[Supplied passage start]
It is always important to scan our code base and frameworks/tools for new vulnerabilities. One of the popular tool for frequent scanning is Sonarqube.
Scale
As our service scale with more instances to service more consumers, additional steps are necessary to secure our service beyond the basic “security” practices.
API Gateway
As the API can be part of larger collection of other services, exposing an API to public web directly does not make sense, as the consumers must now keep a record of the service identifiers(hosts, IPs etc.) making it difficult to build on the API.
My first simple approach would be to put my API behind an API Gateway(e.g. AWS API Gateway, Nginx etc.). This allows the API to be available conveniently along with other APIs in my fleet.
Additionally, the API gateway provides other layers of convenience, such as logging, monitoring, security, auditing, correct rollout.
Rate Limiting
Any service exposed to consumers will eventually suffer from abuse(both intentional and accidental). It is important to implement various Rate Limiting strategies over an API to balance the user convenience as well as service load.
A broken implementation on consumer side may cause large number of requests to be generated over very short window, causing the service to be overwhelmed and dedicate too much resource to one consumer while locking out other consumers. Additionally, such behavior can cause dangerous levels of resource(cpu, memory, disk etc.) consumptions, which may trigger very large scaling automatically in cloud deployment and cause massive billing headache.
Additionally, malicious actors may also direct a large scale attack causing a Denial of Service(DoS) attack, knocking out our API and block all other consumers by working in degraded mode.
[Supplied passage end]
[Supplied material start]
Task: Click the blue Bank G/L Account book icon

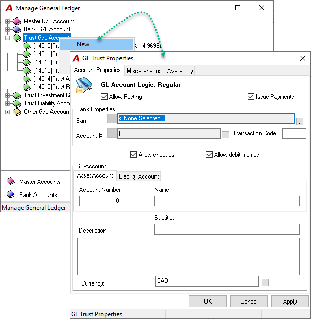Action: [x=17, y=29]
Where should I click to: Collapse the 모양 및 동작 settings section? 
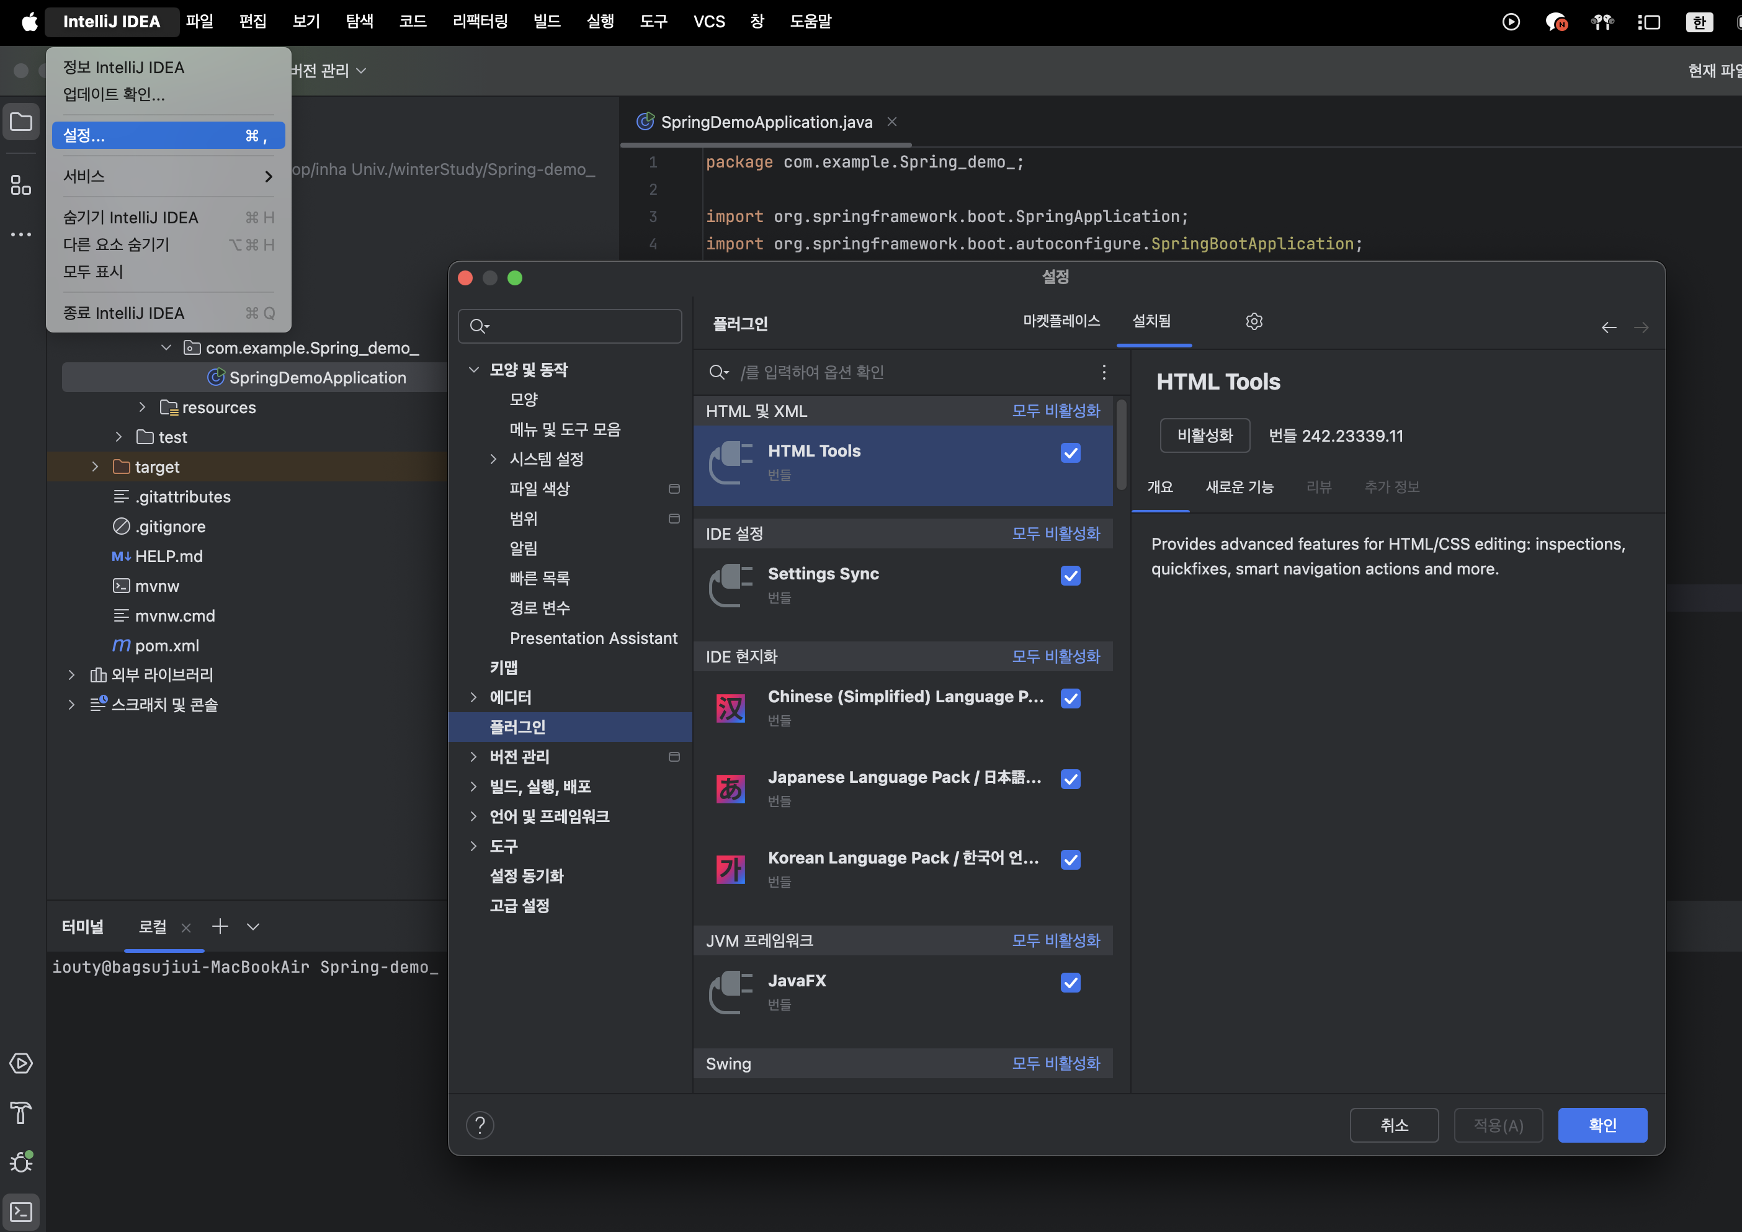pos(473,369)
[Supplied material end]
[Supplied material start]
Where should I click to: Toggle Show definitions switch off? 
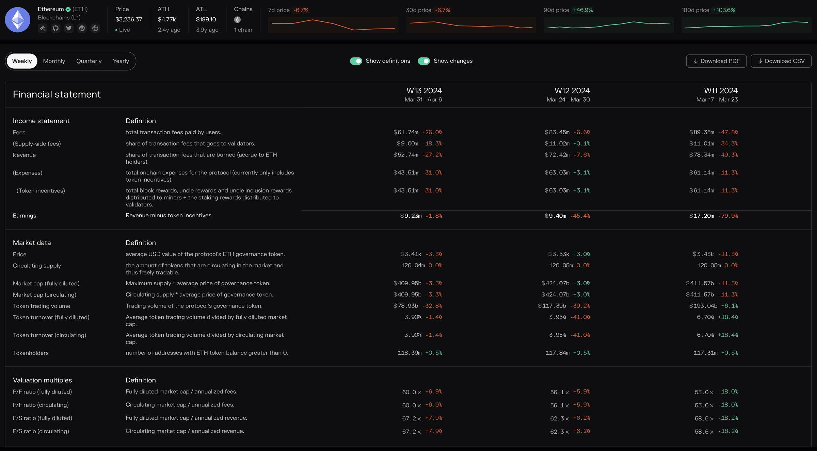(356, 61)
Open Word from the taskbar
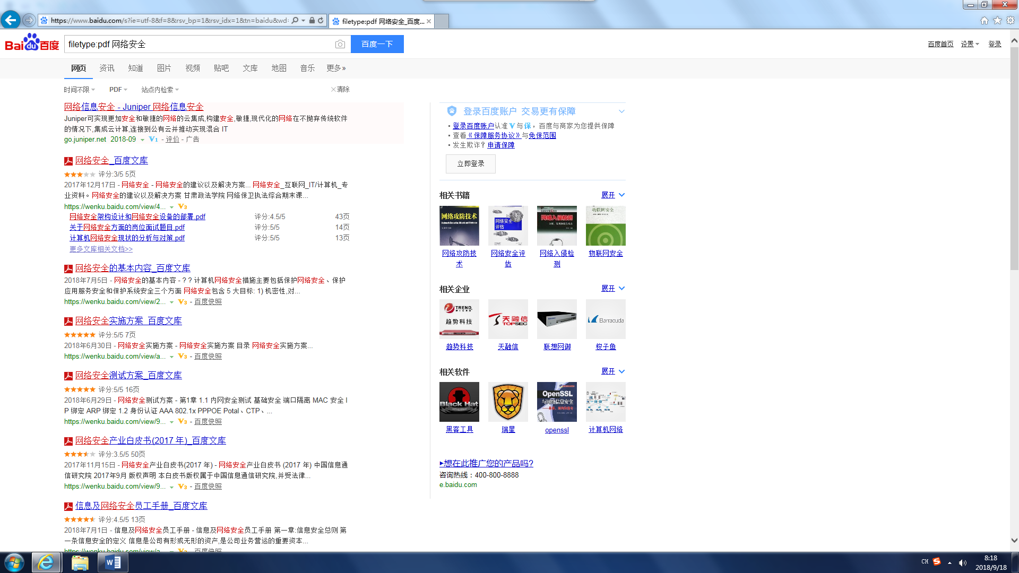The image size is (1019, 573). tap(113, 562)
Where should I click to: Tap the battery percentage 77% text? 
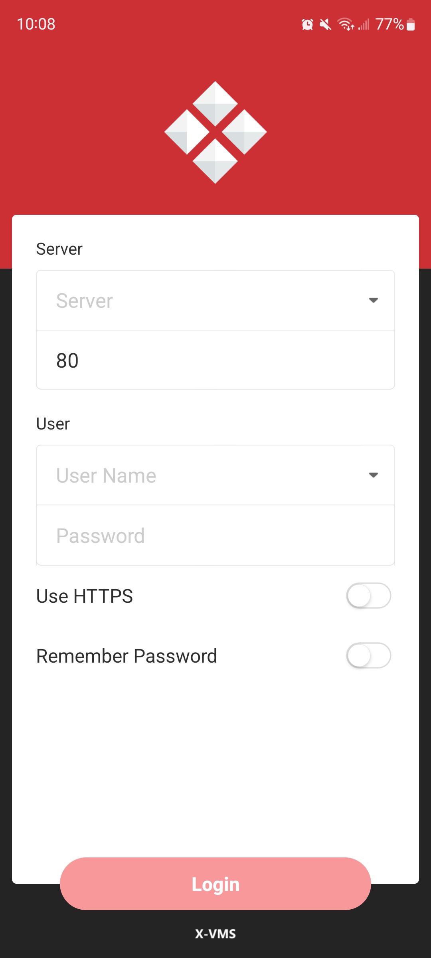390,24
[Supplied material end]
[Supplied material start]
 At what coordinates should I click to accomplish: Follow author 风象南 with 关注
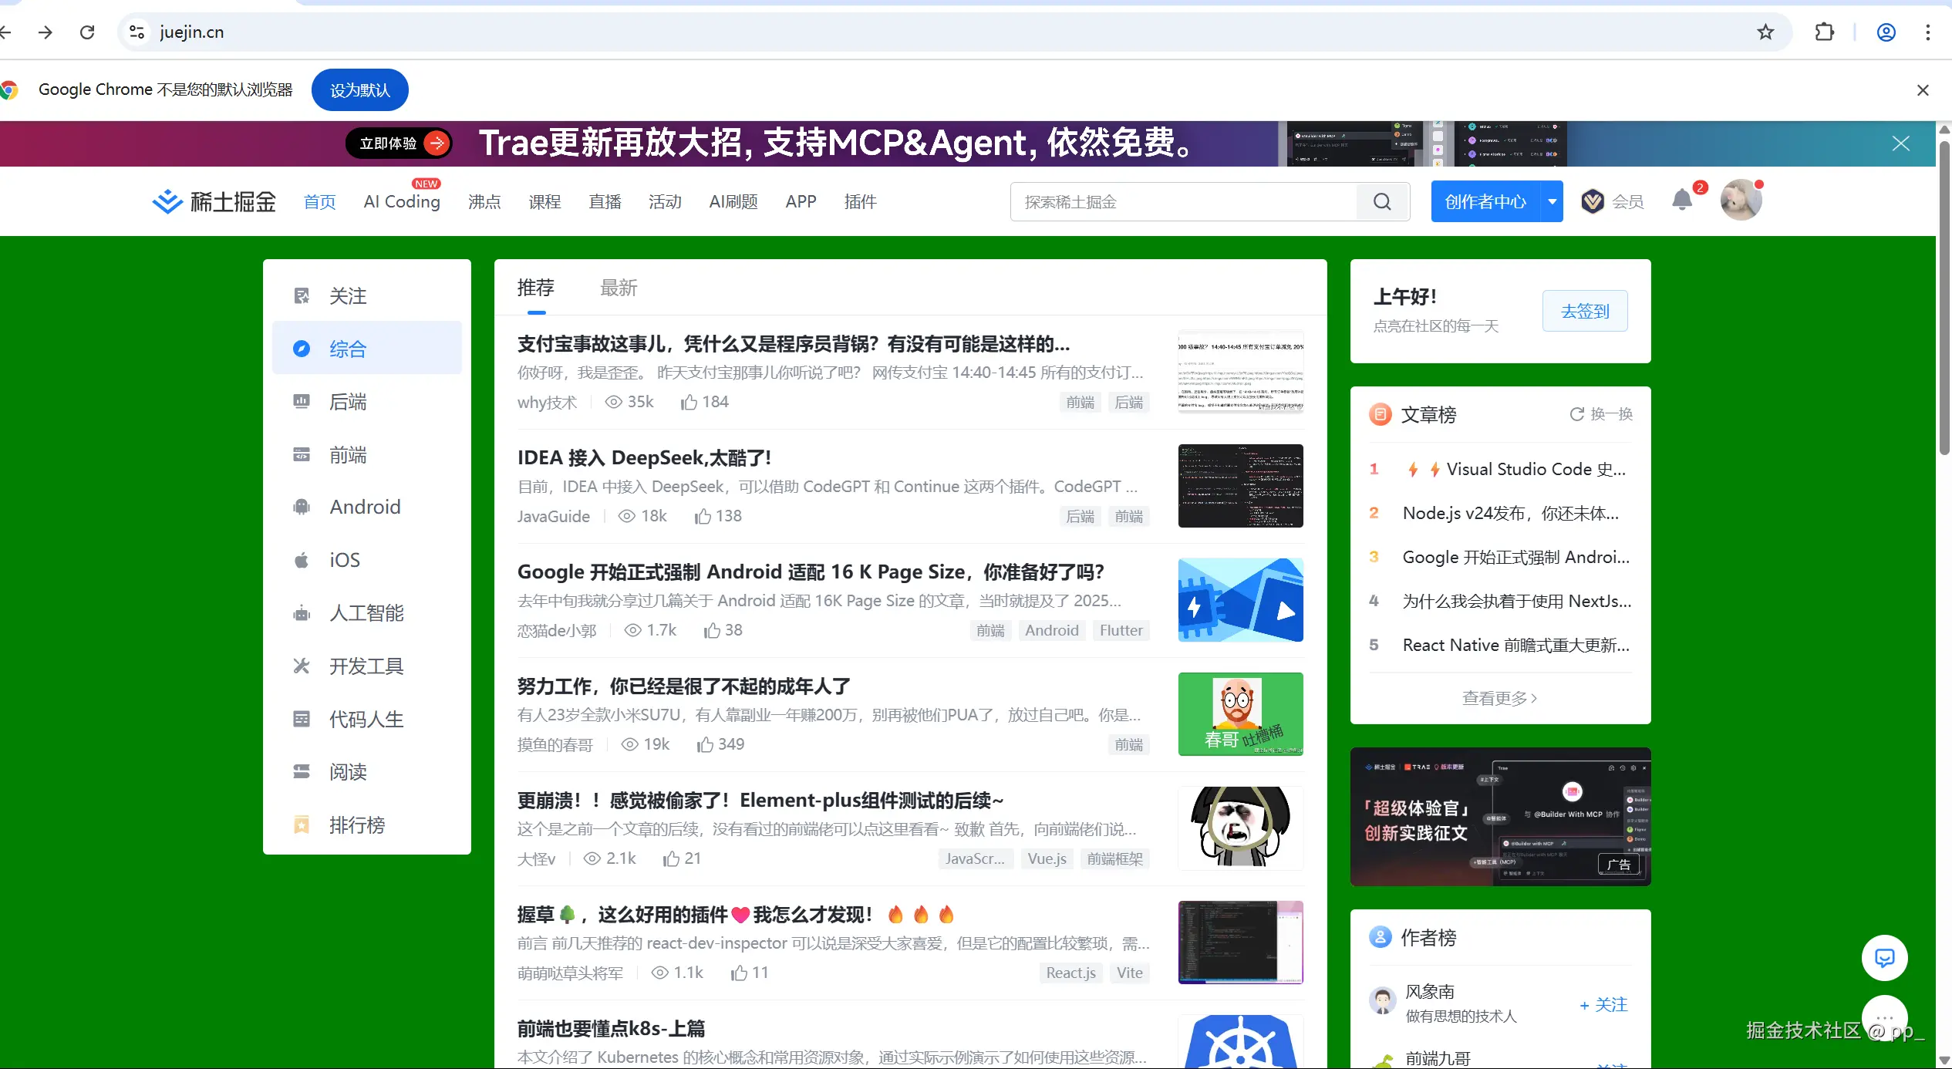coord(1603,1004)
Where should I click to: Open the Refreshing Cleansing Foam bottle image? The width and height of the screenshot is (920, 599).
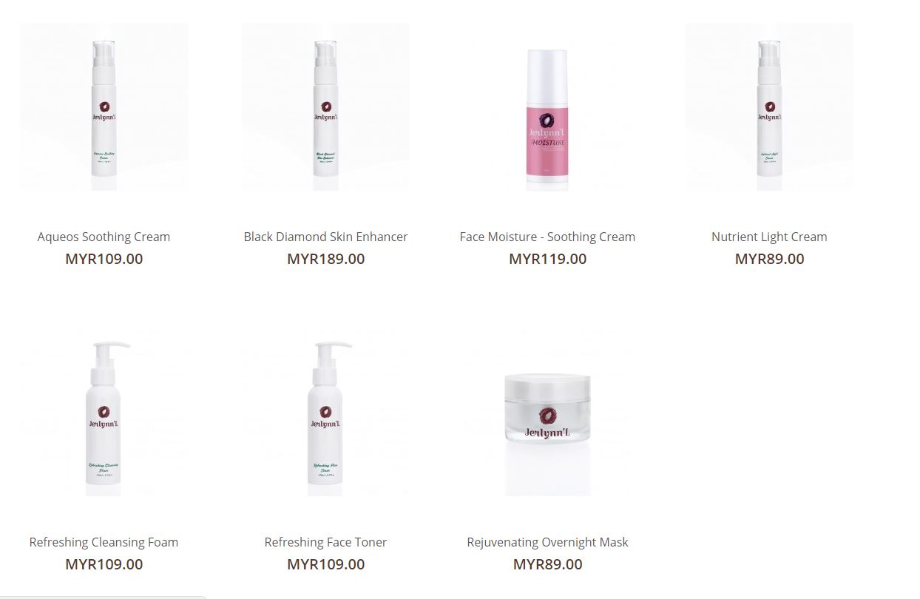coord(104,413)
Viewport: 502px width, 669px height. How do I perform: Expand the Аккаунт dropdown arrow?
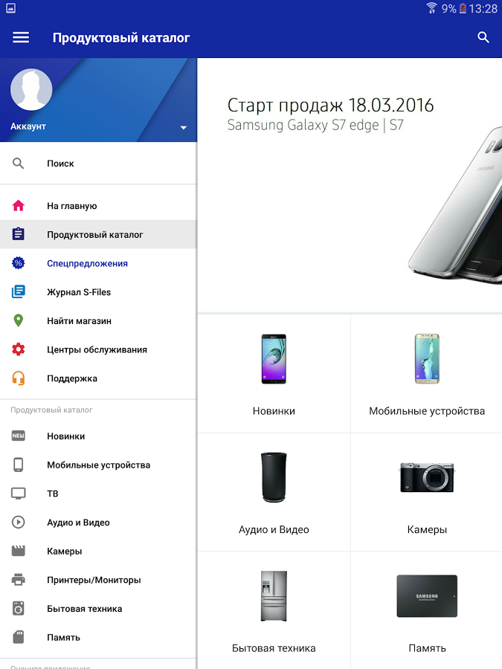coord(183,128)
[Supplied material end]
◆ Short problem 1: In the passage on securing and scaling an API, what conveniences does the API gateway provide, according to the text? List every one.
◆ Short problem 2: Pick up the passage on securing and scaling an API right after its last sentence and keep writing.
None of the data is needed for what comes next.

◆ Task response 1: Logging, monitoring, security, auditing, correct rollout

◆ Task response 2:
To avoid such cases, we need to implement rate-limiting. There are various known simply strategies for rate-limiting,
- Token Bucket
- Leaky Bucket
- Fixed Window Counter
- Sliding Window Log
- Sliding Window Counter
There are several locations, where rate-limiting can be implemented:
- API Gateway: requests are throttled at the entrypoint, but requires additional expenses
- Backend/Service: requests are throttled at the service level, but complex and requires additional resources
- Client: requests are throttled at user level, but these are unsafe and can be bypassed!
Load Balancing
As our number of users grow, rate-limiting will not protect the service for very long, as more users using our API will require more resource dedication.
To service large number of users without degrading or overwhelming our service, we may initially continue scaling vertically(dedicate more resources, such as CPU, Memory, Disk etc.). Eventually, we will hit a limit of vertical scaling when the service will continue to degrade in performance and start dropping requests.
In such cases, we can start scaling horizontally(i.e. increase the number of service instances available). However, as each service now has unique identities and difficult to keep track for the consumer, we will introduce a Load Balancer.
The responsibility of a Load-Balancer is to intercept any incoming request to our API and redirect it to one of the instances of our service.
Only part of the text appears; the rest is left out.